8/10(水)原子力損害賠償法が成立した。賠償額がいくらになるかも分からないのに、民間会社の事故の責任を国が保障する法律。。。これって、言葉を変えたら、経産省と電力会社のべったり癒着を容認するような世紀の悪法やと、私は思う。。。東電という民間会社のすべき賠償に、国がお墨付きを与えてしまったのやから、これで、国民がこぞって、国におねだりを続けられてしまう理不尽な構造が出来てしまったという点においては、残念やね。。。予算の支出に、全く、歯止めというものが、ないのが、ほんと、気になる。。。

 私は、電力会社っていう極めて公共性の高い事業を、一部の民間会社だけに独占させるっていう、癒着が生まれやすい体質は、かねがね大問題やと思っていた。実際問題として、電力会社やその関連会社には、どれだけ世間の批判が集まろうとも、もの凄い数の経産省OBが天下りしている。

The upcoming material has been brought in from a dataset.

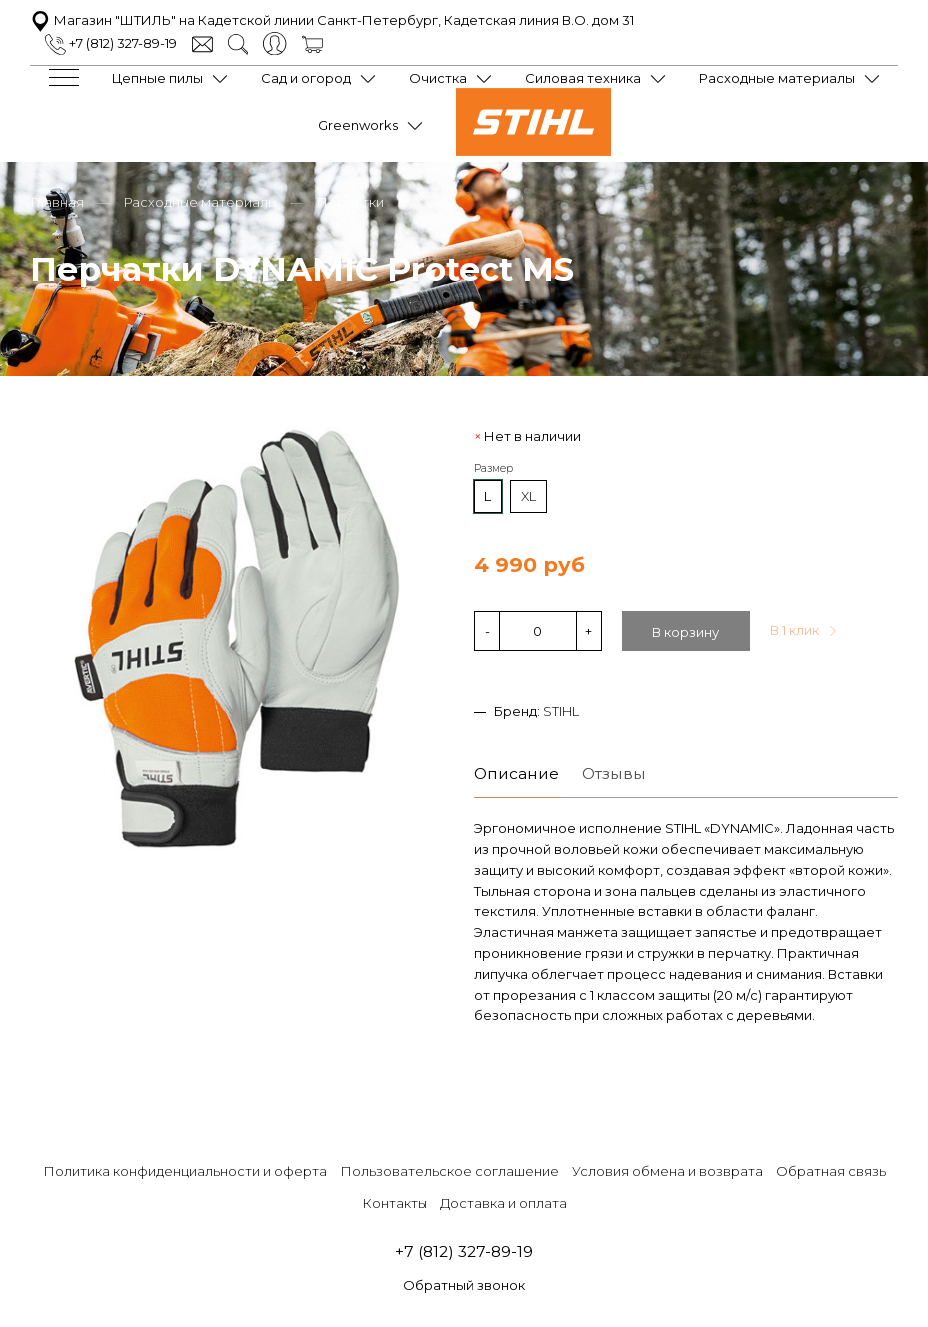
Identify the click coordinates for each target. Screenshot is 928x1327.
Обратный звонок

 むしろ、民間会社という皮を被っているだけで、電力会社は実質上、地域独占企業が利権を握っている。ガス会社やら、民間企業の中での発電まで認めなくて、儲けが他に漏れないように、ガチガチに固めている体制。。。競争原理も何も働かないから、ほんと、おかしな事が多い。。。

 大阪府の橋下知事が、指摘していたのも、まずは、原発の再稼働ありき。。本当は他で何とかなる電力を、節電節電と、停電を人質にして、国民に不便を強いるやり方。。。これって、民間企業のお客様に対する態度とは、全く違うわな。。。せめて、電力の製・販分離をして、電力の製造は国営にしても、販売を民間の企業にも解放して、競争させるようなことをせんと、体質が腐ってくるで。。。

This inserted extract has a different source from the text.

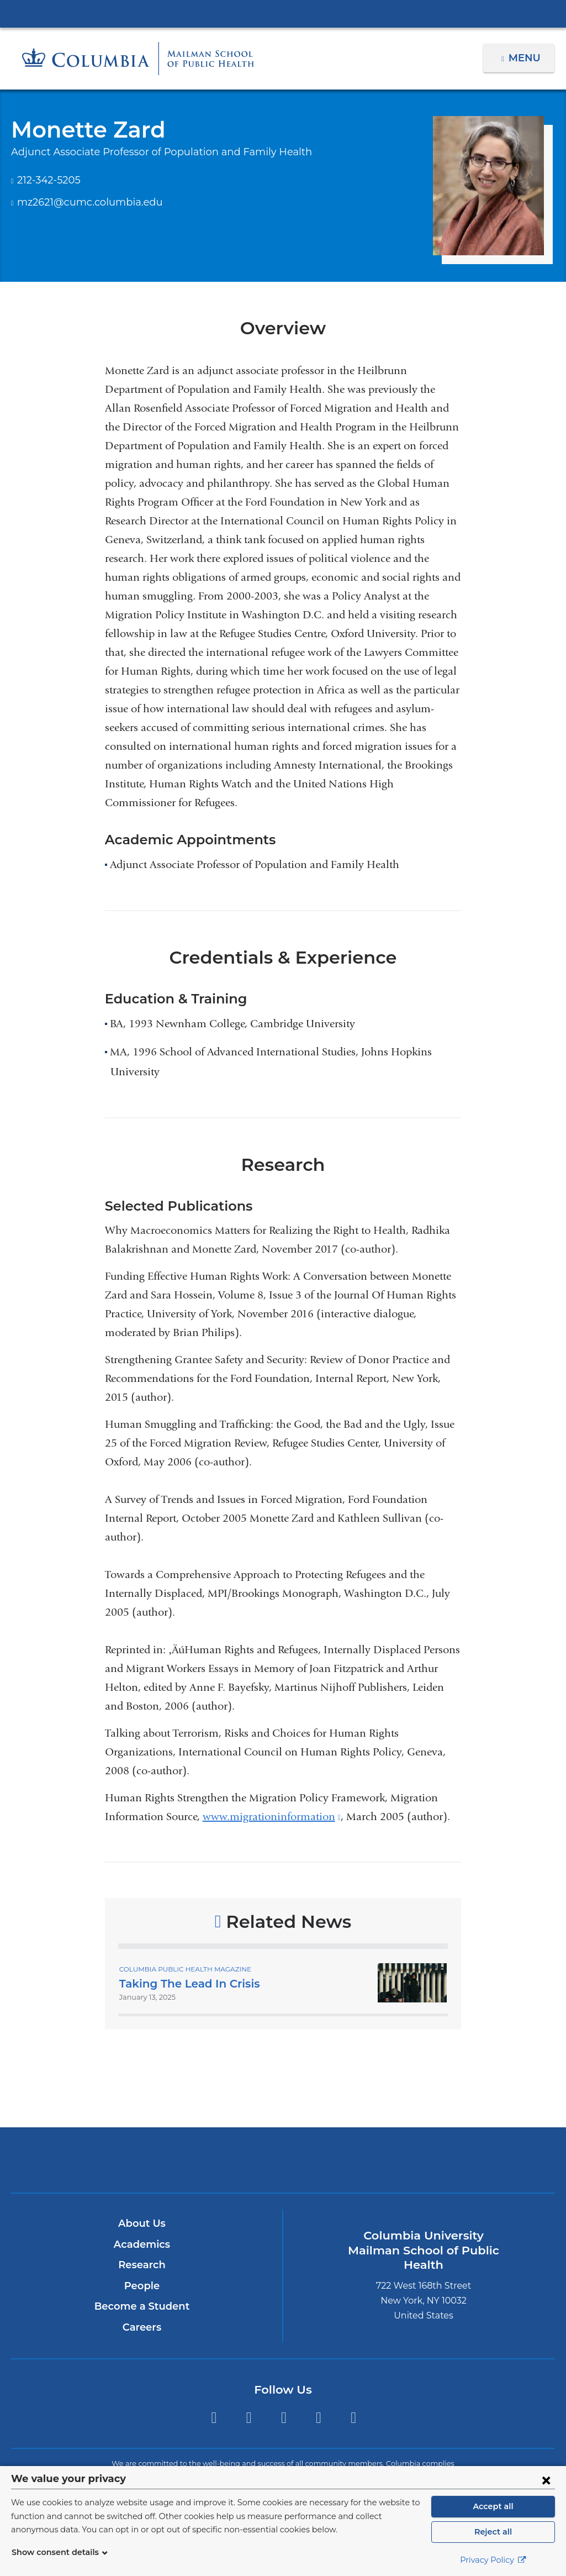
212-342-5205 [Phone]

 日本は自由主義体制の国や。。。ところが、この中にも、親方日の丸的な要素の大変強い企業群が存在する。こんなところは、上から、とても優位な立場が保証されていて、何の努力も必要無くも何の競争もなく、独占的、長期安定的な業績が保証されている。儲けが減れば料金が簡単に上げられてしまう。。。つまり、損しない会社なんや。。。

 まぁ、業種によっては、それが一番効率的であったり、それが、一番低コストで、消費者や顧客の満足が一番良くなるというのなら、仕方がないと思うのやね。。。

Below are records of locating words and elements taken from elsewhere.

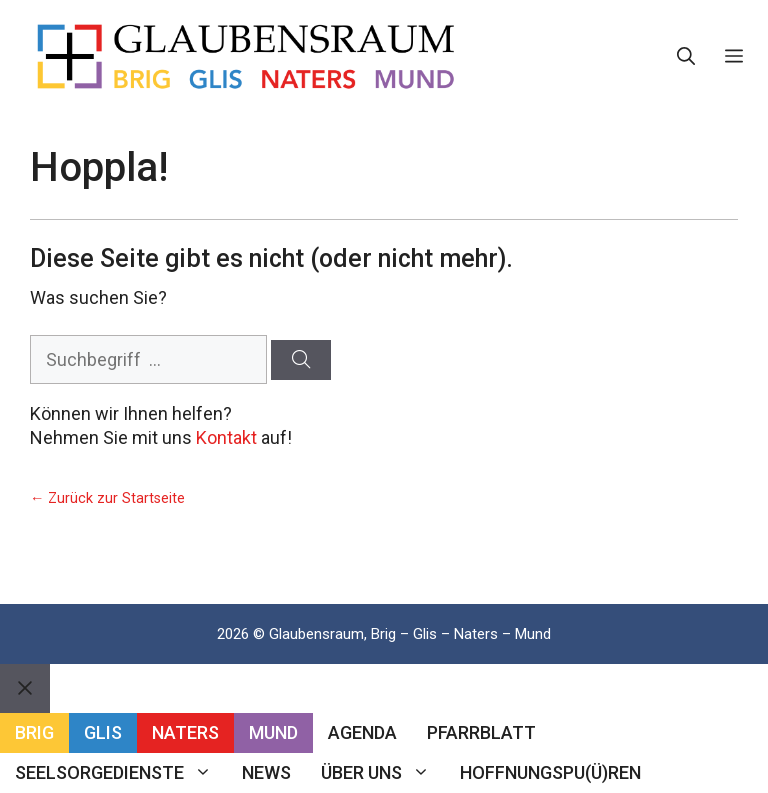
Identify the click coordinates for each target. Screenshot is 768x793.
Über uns (383, 773)
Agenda (362, 732)
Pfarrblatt (481, 732)
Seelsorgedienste (121, 773)
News (266, 772)
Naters (185, 732)
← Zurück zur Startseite (107, 498)
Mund (273, 732)
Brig (34, 732)
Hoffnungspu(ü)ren (550, 772)
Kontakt (226, 437)
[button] (686, 57)
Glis (103, 732)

 ただ、私は、そういった特殊な公益性の高い企業っていうのは、より高い倫理観が求められるべきやと思うんや。。。ただでさえ、安定的で、他の企業より、特別優位に立てているのやから、当然や。。。1円でも無駄にしないコスト削減が出来ているか。。。そこで働く人たちの給与や、報酬が近い職種の企業に近いか、それ以下であるか。役人が再就職で来て、不当に高い報酬を得てないか。。。

 ところが、これが利用者の代表やら、国民やら、議会が監視出来る体制が無い。。。都合の良い時だけ、民間会社になり、都合の悪い時には、公的企業の顔を便利使いする。。。ずるい体質なんやね。。。

 言っていること、やっていることも、お世辞にも倫理観が高いとは言えない。。。保身しかしない。。。役人と一緒や。。。それもこれも、天下り禁止が出来ないことにある。。。私、思うのやけれど、いくら天下り禁止と言っても、どうせ出来ないのやったら、天下りを堂々とOKにして、その代わり、給料は現役時代を超えないこと・・・とか、退職金は、もう役所で貰っているのだから、2回目以降は支払い禁止にするとか、実質上、旨みのないような仕組みに変えてしまうのはどうかと思うのや。。。

 天下り先に毎年、支払った人件費を報告する義務を課すとか、天下りへの人件費に特に高額の税金を課して、実質手取りが大きくならないようにするのなんてどうや。。。そうでもしんと、この腐敗官僚がぬくぬくと生き抜ける体質は、なかなか、変えられないで。。。